The Old Man
- First edition cover
- Author: Thomas Perry
- Audio read by: Peter Berkrot
- Language: English
- Genre: Thriller
- Publisher: Mysterious Press
- Publication date: January 3, 2017
- Publication place: United States
- Media type: Print (hardcover and paperback), e-book, audiobook
- Pages: 352
- ISBN: 978-0-8021-2586-6 (First edition hardcover)
- OCLC: 951453058
- Dewey Decimal: 813/.6
- LC Class: PS3566.E718 O43 2017b

= The Old Man (Perry novel) =

2017 novel by Thomas Perry

The Old Man is a stand-alone thriller novel by Thomas Perry, published by the Mysterious Press imprint of Grove Atlantic in January 2017. A television adaptation of the same name starring Jeff Bridges aired on FX beginning June 2022.

== Synopsis ==
Former army intelligence officer Michael Kohler, who now goes by the name Dan Chase, lives in Norwich, Vermont with his two dogs. However, he has been in hiding for most of his adult life after absconding with $20 million during a mission in Libya.

== Reception ==
Publishers Weekly called it an "engrossing if not flawless thriller." They also praised the "refreshing" unconventionality of an older action protagonist and the novel's "palpable" tension. However, they criticized the "contrived and unnecessary" backstory of a secondary character.

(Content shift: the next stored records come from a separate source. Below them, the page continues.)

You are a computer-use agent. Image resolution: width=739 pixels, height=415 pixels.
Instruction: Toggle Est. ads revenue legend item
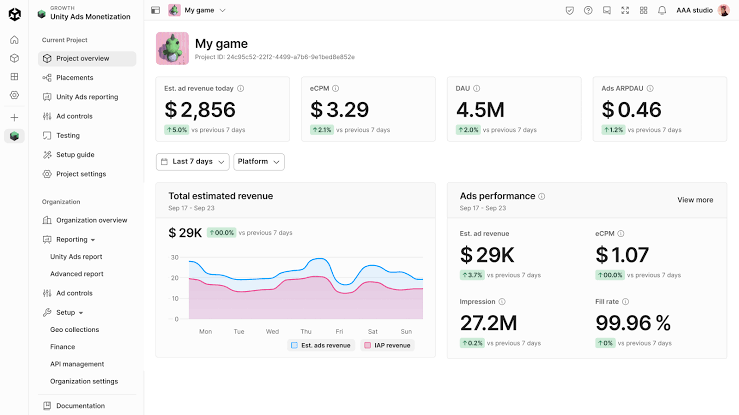(321, 345)
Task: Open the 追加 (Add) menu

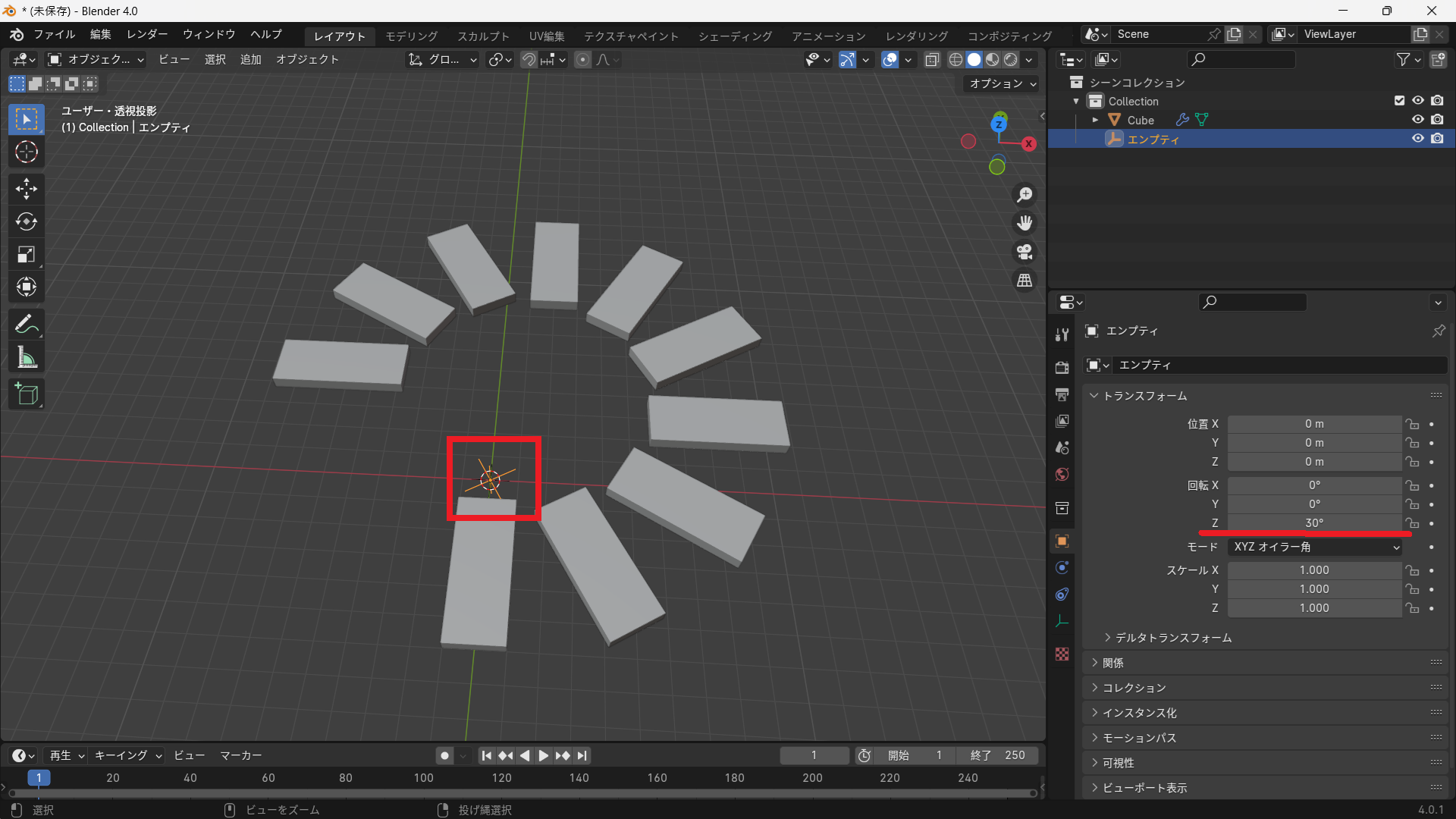Action: (x=250, y=59)
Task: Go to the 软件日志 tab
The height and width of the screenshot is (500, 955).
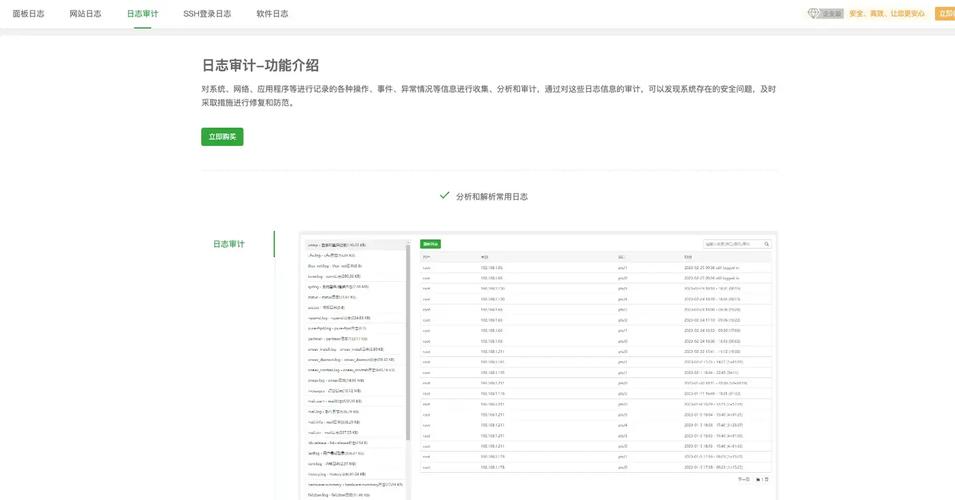Action: click(272, 13)
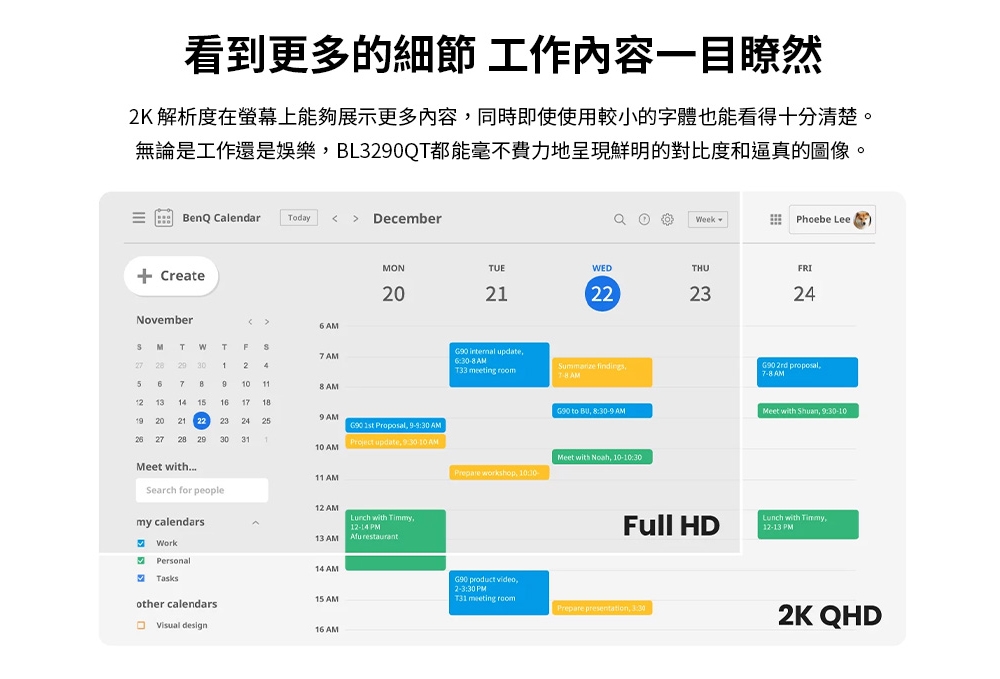Show next month in mini calendar
Viewport: 1000px width, 679px height.
coord(267,321)
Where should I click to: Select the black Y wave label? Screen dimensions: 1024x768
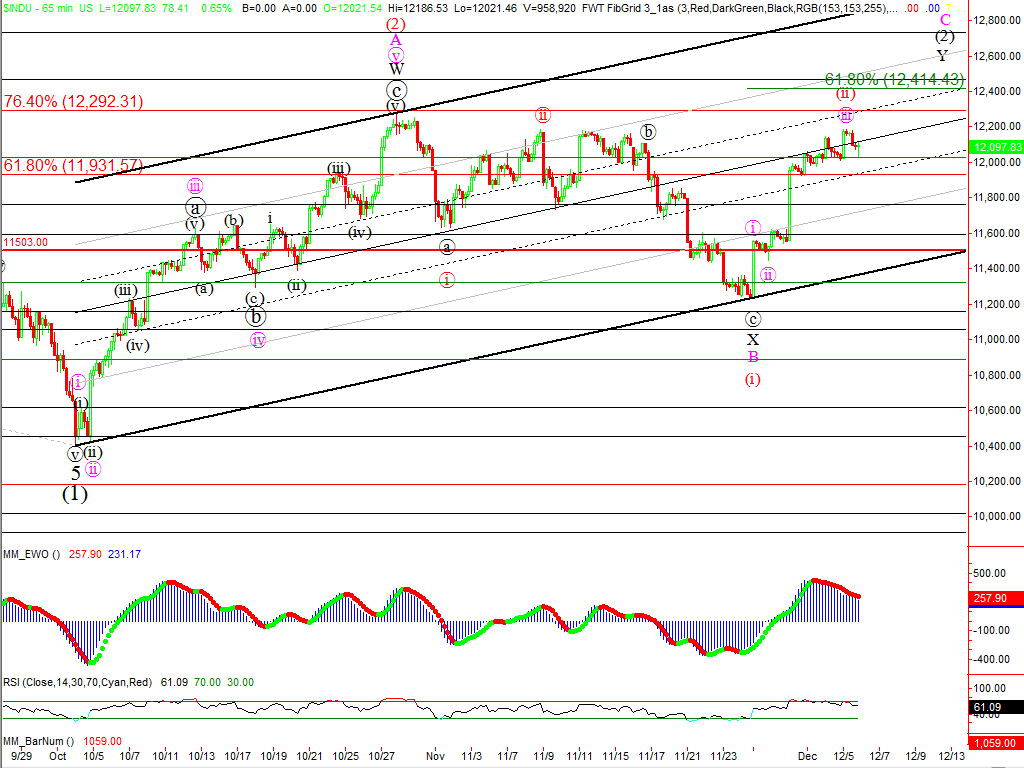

Kirkus Reviews called it "Swift, unsentimental, and deeply satisfying."

The novel was nominated for the 2018 Barry Award for Best Thriller.

== Television adaptation ==

The novel was developed into a television series of the same name by Jonathan E. Steinberg and Robert Levine, with Jeff Bridges starring as the lead. The series premiered in the U.S. on FX on Hulu on June 16, 2022.